* [DATA FOR PROCESSING]:
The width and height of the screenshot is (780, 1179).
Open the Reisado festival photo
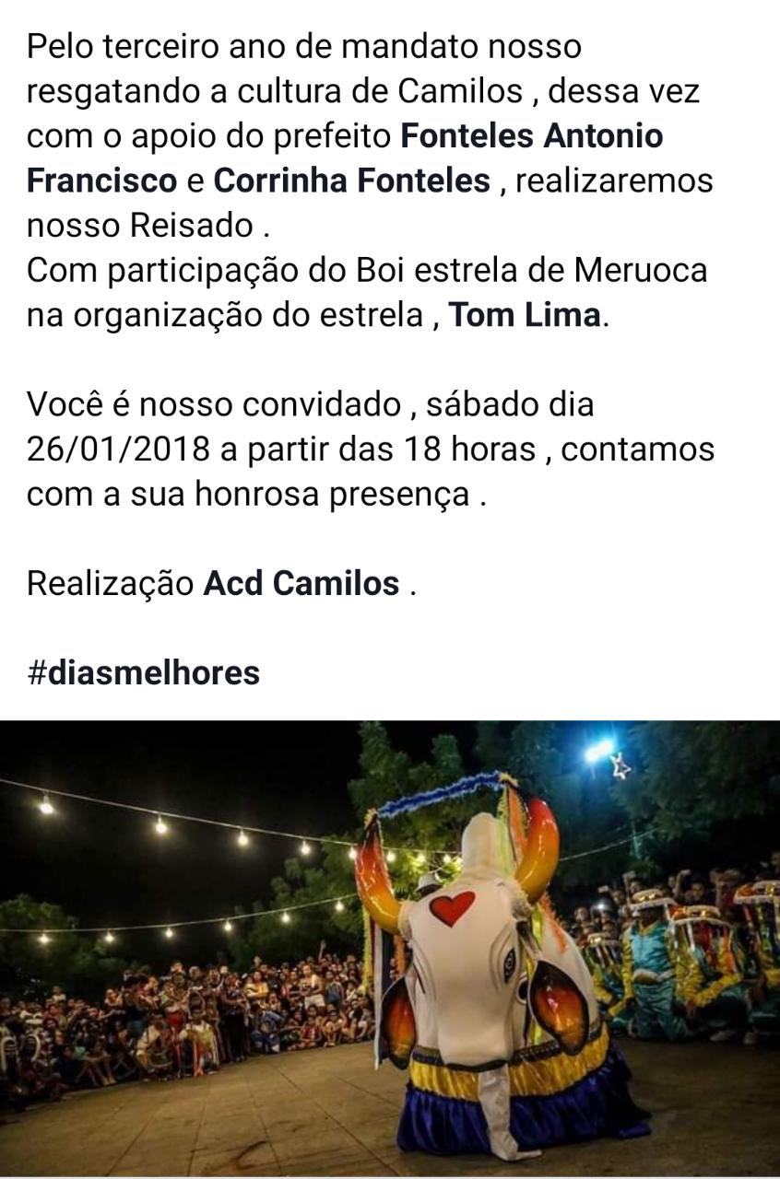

--

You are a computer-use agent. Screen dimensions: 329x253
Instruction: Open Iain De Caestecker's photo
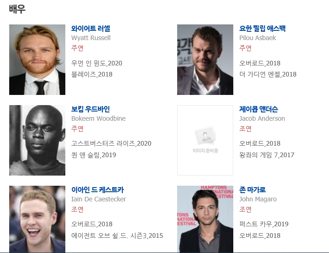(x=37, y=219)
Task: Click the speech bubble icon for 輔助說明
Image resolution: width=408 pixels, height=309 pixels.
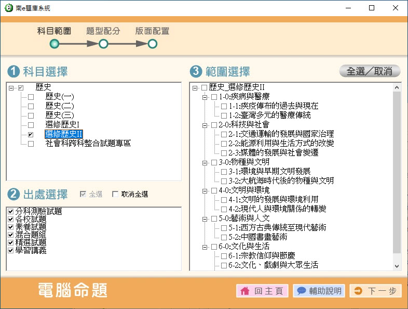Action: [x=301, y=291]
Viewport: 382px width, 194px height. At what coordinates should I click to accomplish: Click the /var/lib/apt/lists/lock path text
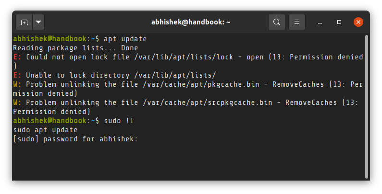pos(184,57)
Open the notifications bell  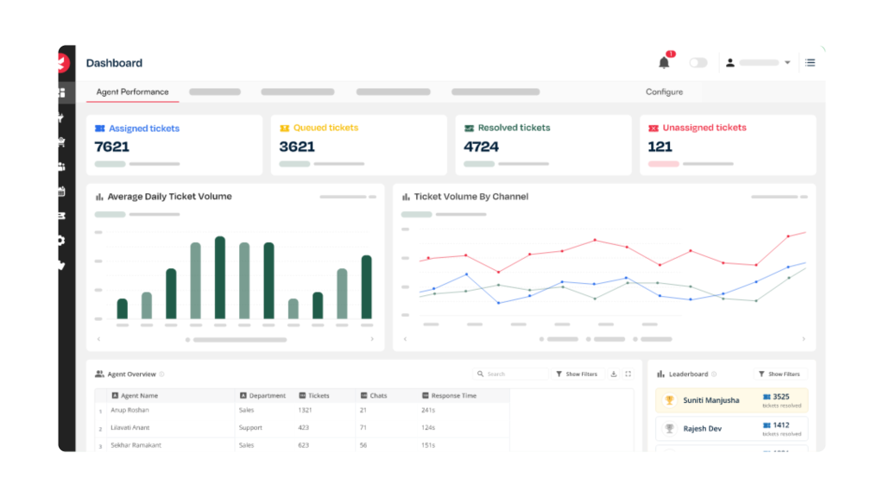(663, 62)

--

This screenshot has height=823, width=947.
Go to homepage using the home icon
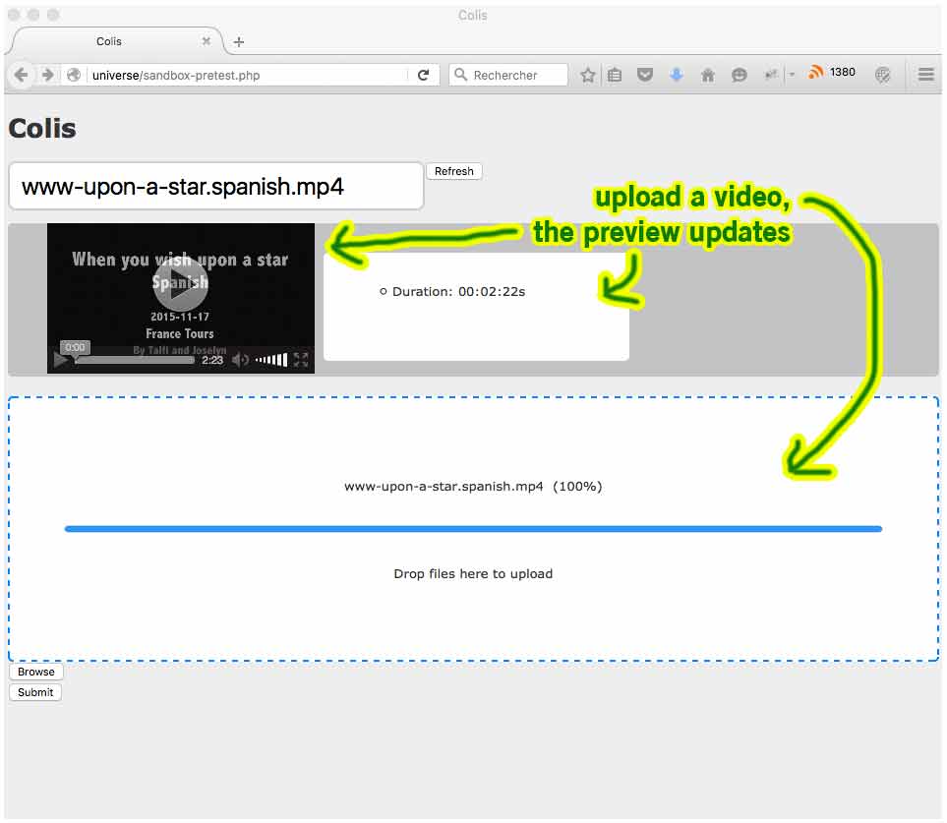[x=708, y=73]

* [EXERCISE GOAL]: Where in the records does the word "screenshot" appear? Copy each line that holds it.

* [SOLVED PROBLEM]:
The width and height of the screenshot is (780, 1179).
This screenshot has height=823, width=947.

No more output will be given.